На страницах своей «записной книжки» профессиональный филолог Клемперер наблюдает и фиксирует (в том числе — в собственном частном обиходе) перерождение своего родного языка. Он следит за каждым выражением, с которым в разговор соседей, язык уличных вывесок и объявлений, в массовую и научную печать внедряется новая лингвистическая система («язык победителя», по названию одной из глав книги). Клемперер ставит задачу создать словарь этой новой речи (через несколько лет Оруэлл назовет подобное речевое образование «новоязом» и продемонстрирует его ходовые препараты). «Во многом нацистский язык, — замечает автор, — опирается на заимствования из других языков, остальное взято в основном из немецкого языка догитлеровского периода. Но он изменяет значения слов, частоту их употребления, он делает всеобщим достоянием то, что раньше было принадлежностью отдельных личностей или крошечных групп, он монополизирует для узкопартийного узуса то, что прежде было всеобщим достоянием…» (с. 26). Вот этот функциональный «двойной узел» в социальном бытовании речи, сдвоенный ход — к стиранию групповых различий в языке и, напротив, к языковой сегрегации отдельных групп — стоит, мне кажется, отметить и развернуть особо. По-моему, здесь — несущая конструкция всего процесса идеологической экспансии национал-социализма и подобных ему по типу и функции единоспасающих учений, которые претендуют на беспрепятственное распространение и исключительное господство в масштабах общества.

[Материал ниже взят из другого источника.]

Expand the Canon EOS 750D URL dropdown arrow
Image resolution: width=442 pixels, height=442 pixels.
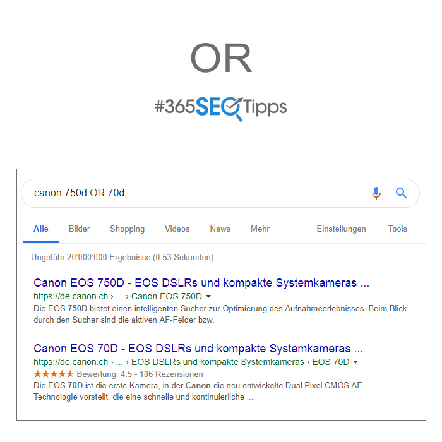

С одной стороны, посредством LTI любых индивидов и любые группы поверх каких бы то ни было социальных барьеров принудительно включают в единую, предельную мы-общность (народ, нацию, расу и т. д.): преодоление всяческих перегородок, включая всевозможные институции, «промежуточные» между государством и индивидом, — среди основных инструментов при постройке каждого «нового мира». Стираемые в их независимости и самодостаточности сообщества могут быть при этом как малыми и неформальными группами, к примеру семьей (скажем, Клемперер разбирает «мифологическую нордификацию» личных имен в гитлеровскую эпоху, приводит написанные в духе LTI семейные объявления о рождении ребенка и кончине близких), так и специализированными институтами — допустим, научной ассоциацией, превращаемой, соответственно, в корпорацию или даже касту носителей «немецкой» науки. С другой стороны, стоящие за LTI победители столь же настойчиво производят социальные различия, не только отделяя «свое» от «чужого», но прочерчивая далее разделительные границы внутри этого «чужого». Так, например, евреи в нацистской Германии были поделены на «привилегированных» (к ним, например, относится и сам Клемперер, жена которого — «арийка»), не обязанных после сентября 1941 года носить желтую звезду и жить в специальных «еврейских» домах, и «непривилегированных» остальных. Предельное воплощение этого принципа последовательного дробления, умаления, приведения к социальному нулю, как бы делящее на части уже саму личность, — точно установленный процент «неарийской» (скажем, еврейской) крови: так не смешиваются друг с другом — ни для нацистов, ни для самих себя — «полные» и «полуевреи», «смешанцы» и «проис-хожденцы» (с. 217–219). Как видим, основных осей социокультурного расчленения при этом, собственно говоря, две: отделение «наших» от «не наших» и установление градаций «подлинности» (истинный — он же настоящий — ариец, партиец и, сответственно, «прикидывающийся», «замаскированный» враг, пособник и проч.).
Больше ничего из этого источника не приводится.